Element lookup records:
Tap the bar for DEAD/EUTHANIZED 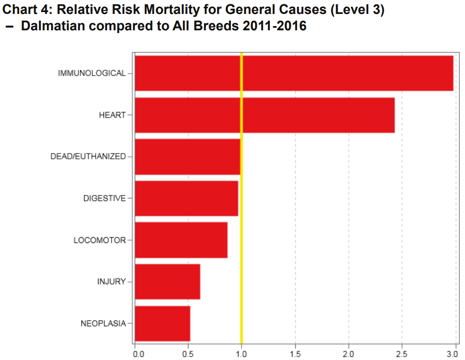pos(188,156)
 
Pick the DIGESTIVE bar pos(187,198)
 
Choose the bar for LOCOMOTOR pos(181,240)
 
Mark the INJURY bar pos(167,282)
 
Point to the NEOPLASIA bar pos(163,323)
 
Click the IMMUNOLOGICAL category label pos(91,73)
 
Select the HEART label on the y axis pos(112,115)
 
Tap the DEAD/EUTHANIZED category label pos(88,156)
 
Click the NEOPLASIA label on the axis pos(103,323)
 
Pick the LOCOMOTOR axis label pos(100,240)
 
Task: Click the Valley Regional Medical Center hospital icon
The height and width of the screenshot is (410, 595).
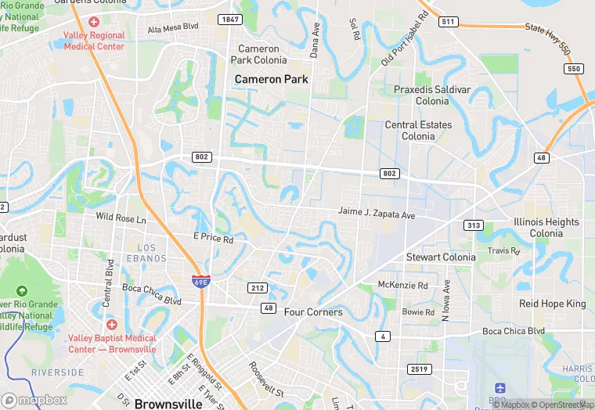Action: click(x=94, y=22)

==

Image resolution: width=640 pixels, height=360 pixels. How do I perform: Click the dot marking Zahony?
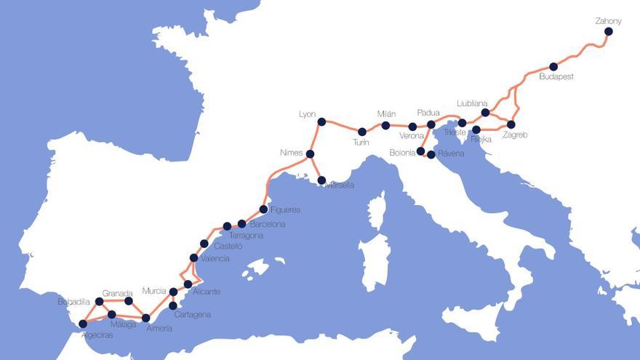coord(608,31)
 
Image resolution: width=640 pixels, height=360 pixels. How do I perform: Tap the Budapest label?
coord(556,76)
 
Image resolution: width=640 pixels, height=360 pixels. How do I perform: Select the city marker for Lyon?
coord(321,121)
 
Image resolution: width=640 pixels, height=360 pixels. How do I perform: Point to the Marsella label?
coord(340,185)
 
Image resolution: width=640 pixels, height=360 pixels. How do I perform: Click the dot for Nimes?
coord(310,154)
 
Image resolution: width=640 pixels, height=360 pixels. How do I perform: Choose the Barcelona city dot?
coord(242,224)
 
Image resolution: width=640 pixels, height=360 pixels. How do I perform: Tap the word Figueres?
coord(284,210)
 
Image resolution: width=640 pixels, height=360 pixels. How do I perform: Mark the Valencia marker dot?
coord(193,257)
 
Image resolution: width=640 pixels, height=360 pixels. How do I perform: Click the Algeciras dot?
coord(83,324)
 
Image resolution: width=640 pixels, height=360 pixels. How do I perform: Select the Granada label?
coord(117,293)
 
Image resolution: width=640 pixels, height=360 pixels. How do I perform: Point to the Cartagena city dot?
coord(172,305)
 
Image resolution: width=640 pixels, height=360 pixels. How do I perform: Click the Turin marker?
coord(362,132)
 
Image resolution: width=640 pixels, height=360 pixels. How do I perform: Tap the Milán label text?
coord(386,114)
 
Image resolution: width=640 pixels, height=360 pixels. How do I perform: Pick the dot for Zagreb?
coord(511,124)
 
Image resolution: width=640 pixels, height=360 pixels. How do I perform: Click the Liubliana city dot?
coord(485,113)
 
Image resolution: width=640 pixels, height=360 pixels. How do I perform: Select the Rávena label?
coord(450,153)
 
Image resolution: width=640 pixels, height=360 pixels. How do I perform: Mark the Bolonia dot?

* * *

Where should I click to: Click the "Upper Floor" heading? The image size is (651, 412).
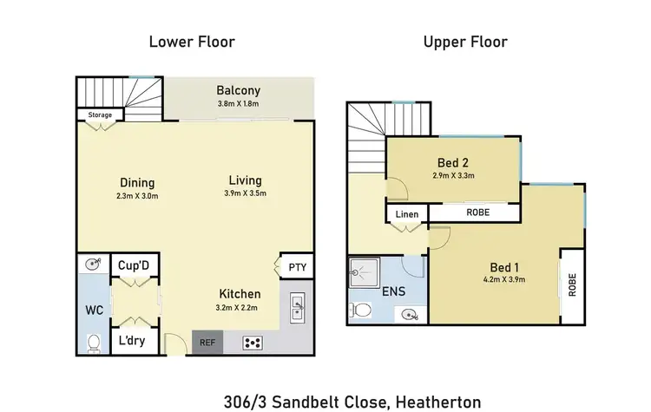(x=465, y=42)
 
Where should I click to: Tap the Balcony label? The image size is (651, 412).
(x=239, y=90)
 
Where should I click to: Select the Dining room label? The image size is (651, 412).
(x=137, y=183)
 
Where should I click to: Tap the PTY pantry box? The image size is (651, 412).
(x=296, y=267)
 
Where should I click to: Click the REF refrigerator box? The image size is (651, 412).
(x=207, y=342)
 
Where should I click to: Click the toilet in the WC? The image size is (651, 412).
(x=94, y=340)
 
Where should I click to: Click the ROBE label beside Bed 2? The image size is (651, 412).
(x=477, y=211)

• **Aim**
Format everything from the line containing "dot marking Zahony?" down to the line containing "coord(310,154)" as a JSON list of strings, with one string per line and blank lines omitted. Leave the pictures out.

• **Solution for this exercise**
[
  "Image resolution: width=640 pixels, height=360 pixels. How do I perform: Click the dot marking Zahony?",
  "coord(608,31)",
  "Image resolution: width=640 pixels, height=360 pixels. How do I perform: Tap the Budapest label?",
  "coord(556,76)",
  "Image resolution: width=640 pixels, height=360 pixels. How do I perform: Select the city marker for Lyon?",
  "coord(321,121)",
  "Image resolution: width=640 pixels, height=360 pixels. How do I perform: Point to the Marsella label?",
  "coord(340,185)",
  "Image resolution: width=640 pixels, height=360 pixels. How do I perform: Click the dot for Nimes?",
  "coord(310,154)"
]